─── Data for review

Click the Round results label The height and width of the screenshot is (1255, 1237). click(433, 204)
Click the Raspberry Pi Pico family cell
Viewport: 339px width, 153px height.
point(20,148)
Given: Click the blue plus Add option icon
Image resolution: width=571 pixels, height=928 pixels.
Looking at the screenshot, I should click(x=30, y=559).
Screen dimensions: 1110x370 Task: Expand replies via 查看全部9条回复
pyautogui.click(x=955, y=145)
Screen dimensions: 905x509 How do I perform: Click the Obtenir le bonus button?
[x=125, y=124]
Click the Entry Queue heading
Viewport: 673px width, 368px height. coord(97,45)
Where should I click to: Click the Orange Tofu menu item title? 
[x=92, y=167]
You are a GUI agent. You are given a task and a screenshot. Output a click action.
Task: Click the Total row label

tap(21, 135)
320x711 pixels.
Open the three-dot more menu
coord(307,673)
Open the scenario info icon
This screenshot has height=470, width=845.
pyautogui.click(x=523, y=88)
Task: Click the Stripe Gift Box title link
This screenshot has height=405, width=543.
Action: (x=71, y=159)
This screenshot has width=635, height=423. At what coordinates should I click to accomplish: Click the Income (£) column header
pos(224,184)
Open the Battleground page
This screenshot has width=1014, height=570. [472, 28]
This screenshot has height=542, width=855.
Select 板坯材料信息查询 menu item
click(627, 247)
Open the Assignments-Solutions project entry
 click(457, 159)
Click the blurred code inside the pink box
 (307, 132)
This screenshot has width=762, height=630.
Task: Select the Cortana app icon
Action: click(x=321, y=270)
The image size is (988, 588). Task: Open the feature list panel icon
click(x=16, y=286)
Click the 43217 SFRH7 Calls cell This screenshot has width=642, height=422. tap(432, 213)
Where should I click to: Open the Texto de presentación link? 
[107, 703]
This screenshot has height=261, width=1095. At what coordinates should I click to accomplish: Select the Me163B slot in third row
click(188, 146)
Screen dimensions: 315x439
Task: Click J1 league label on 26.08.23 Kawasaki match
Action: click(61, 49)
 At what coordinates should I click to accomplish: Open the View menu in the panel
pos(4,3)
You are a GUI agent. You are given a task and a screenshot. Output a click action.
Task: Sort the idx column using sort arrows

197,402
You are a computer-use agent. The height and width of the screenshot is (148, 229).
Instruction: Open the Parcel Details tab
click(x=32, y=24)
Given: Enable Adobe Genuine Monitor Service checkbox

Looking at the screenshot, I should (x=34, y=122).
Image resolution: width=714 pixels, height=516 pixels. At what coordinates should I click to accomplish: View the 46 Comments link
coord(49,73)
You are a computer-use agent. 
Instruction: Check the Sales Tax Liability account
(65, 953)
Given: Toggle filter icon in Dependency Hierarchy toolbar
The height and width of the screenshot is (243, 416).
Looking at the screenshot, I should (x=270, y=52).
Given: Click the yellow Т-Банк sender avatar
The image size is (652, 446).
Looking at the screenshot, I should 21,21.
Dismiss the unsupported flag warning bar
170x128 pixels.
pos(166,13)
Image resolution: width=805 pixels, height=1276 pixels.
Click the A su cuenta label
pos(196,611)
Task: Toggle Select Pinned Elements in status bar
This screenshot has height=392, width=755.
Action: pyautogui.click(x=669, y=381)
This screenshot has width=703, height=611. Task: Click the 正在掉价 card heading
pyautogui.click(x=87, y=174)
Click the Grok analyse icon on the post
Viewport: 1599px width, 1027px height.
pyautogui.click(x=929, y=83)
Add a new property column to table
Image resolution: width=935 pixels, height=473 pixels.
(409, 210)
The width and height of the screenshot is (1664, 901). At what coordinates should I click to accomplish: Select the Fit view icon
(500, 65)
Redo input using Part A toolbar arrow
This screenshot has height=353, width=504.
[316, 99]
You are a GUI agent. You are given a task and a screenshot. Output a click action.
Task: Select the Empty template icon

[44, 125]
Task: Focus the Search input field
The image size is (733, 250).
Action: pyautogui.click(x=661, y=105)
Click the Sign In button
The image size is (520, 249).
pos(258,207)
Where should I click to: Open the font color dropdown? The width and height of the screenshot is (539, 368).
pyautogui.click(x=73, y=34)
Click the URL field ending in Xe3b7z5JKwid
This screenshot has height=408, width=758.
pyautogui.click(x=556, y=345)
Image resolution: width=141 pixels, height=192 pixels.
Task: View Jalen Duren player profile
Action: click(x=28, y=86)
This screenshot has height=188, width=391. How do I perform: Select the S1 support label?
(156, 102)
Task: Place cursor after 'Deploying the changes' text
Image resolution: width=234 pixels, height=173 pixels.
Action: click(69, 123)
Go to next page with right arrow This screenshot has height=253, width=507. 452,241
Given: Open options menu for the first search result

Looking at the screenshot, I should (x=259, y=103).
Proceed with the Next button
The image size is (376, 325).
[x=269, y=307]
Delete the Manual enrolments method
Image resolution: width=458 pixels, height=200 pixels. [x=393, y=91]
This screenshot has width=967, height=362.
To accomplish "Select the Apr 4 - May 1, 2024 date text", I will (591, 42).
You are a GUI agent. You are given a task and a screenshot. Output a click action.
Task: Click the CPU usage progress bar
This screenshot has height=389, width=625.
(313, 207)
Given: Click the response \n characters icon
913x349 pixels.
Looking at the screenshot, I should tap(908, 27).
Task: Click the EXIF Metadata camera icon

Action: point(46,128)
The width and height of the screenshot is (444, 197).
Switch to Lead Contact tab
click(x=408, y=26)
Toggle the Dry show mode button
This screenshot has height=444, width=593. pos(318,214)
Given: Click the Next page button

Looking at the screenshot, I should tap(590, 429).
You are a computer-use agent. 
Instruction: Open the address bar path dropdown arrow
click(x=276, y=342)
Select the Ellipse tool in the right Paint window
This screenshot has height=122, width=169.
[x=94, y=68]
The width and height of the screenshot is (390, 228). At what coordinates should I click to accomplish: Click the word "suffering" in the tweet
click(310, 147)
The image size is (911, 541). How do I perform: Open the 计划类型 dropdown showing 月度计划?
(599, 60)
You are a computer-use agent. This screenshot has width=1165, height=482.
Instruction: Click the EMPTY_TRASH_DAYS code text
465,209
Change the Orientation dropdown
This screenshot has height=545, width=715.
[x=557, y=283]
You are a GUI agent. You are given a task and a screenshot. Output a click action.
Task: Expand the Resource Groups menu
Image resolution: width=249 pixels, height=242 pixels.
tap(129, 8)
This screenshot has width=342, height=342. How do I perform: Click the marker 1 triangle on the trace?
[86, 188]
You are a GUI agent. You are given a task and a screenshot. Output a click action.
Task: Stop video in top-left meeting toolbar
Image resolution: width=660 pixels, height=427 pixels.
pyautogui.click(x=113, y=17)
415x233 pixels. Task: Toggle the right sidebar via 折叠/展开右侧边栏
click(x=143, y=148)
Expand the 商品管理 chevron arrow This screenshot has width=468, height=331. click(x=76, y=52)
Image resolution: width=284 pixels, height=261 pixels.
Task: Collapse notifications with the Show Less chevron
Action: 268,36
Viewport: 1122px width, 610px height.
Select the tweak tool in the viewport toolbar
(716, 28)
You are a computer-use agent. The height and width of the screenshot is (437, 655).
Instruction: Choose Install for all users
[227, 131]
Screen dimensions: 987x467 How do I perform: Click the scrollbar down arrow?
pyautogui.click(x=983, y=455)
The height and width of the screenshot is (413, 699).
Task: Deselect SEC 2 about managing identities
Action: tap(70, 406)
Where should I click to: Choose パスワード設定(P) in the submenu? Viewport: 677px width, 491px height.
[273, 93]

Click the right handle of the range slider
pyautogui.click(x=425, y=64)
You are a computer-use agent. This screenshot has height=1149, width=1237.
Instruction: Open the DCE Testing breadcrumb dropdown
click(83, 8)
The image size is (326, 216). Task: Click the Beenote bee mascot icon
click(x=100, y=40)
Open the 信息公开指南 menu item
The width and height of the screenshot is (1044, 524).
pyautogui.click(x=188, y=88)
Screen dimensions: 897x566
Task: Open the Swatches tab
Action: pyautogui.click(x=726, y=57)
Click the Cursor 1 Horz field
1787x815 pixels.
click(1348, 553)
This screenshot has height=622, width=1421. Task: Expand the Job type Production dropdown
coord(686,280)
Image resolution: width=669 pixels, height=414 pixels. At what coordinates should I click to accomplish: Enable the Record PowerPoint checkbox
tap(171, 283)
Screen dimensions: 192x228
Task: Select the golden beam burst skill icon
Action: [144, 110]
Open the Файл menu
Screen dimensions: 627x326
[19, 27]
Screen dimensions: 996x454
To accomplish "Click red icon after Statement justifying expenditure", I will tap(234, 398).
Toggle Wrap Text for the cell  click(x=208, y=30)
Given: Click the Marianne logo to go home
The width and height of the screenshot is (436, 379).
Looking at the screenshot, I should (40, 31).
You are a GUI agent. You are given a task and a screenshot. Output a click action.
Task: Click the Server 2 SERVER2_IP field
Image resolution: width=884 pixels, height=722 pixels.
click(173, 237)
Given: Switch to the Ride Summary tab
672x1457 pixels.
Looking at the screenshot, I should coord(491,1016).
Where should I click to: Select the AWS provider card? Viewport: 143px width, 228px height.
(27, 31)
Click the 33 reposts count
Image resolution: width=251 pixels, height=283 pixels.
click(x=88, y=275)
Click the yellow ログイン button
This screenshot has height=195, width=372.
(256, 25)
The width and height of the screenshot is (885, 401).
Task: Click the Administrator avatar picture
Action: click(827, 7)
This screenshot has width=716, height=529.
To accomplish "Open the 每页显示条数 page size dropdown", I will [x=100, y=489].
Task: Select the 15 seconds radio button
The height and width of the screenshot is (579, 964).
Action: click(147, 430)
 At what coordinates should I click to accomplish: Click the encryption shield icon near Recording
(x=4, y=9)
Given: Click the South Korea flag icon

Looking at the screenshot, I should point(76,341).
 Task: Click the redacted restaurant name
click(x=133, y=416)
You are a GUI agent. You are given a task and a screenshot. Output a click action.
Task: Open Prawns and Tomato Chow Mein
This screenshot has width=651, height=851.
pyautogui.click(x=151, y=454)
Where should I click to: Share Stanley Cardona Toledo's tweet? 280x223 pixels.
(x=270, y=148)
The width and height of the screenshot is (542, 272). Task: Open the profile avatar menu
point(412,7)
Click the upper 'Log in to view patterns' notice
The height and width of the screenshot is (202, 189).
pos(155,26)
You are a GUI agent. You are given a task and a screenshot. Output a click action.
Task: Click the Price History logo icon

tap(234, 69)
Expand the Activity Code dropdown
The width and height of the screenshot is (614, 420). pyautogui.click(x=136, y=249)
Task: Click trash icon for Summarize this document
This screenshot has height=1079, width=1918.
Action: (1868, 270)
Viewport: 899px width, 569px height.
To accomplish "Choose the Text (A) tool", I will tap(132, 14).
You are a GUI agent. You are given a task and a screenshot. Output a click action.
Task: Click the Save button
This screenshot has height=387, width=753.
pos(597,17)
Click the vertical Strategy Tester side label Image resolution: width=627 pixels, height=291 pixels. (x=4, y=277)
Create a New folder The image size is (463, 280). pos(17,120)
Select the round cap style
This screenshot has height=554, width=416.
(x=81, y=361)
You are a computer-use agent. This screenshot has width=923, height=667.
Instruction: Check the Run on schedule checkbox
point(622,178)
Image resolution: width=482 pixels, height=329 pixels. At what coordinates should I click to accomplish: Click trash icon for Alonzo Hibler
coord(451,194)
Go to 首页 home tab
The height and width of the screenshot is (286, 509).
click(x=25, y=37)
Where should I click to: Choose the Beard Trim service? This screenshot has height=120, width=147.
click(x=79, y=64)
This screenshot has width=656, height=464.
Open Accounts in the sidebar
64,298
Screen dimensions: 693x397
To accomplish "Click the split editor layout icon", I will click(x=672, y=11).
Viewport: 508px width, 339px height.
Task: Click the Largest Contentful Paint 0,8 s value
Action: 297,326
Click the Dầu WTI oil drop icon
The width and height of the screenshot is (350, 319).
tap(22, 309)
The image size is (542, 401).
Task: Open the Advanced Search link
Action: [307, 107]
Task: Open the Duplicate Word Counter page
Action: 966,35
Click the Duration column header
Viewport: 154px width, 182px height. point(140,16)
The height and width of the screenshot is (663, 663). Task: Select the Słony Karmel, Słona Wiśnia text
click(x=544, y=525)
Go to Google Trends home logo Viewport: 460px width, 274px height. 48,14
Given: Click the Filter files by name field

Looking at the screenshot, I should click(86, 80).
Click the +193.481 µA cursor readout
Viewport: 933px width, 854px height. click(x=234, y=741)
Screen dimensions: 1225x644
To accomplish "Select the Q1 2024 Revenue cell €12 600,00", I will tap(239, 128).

──────

**Problem to work on**
Of the entries above, repeat exactly the lines from the line with "This screenshot has height=387, width=753." through the line with "Screen dimensions: 693x397", both of them included.

**Response**
This screenshot has height=387, width=753.
pos(597,17)
Click the vertical Strategy Tester side label Image resolution: width=627 pixels, height=291 pixels. (x=4, y=277)
Create a New folder The image size is (463, 280). pos(17,120)
Select the round cap style
This screenshot has height=554, width=416.
(x=81, y=361)
You are a computer-use agent. This screenshot has width=923, height=667.
Instruction: Check the Run on schedule checkbox
point(622,178)
Image resolution: width=482 pixels, height=329 pixels. At what coordinates should I click to accomplish: Click trash icon for Alonzo Hibler
coord(451,194)
Go to 首页 home tab
The height and width of the screenshot is (286, 509).
click(x=25, y=37)
Where should I click to: Choose the Beard Trim service? This screenshot has height=120, width=147.
click(x=79, y=64)
This screenshot has width=656, height=464.
Open Accounts in the sidebar
64,298
Screen dimensions: 693x397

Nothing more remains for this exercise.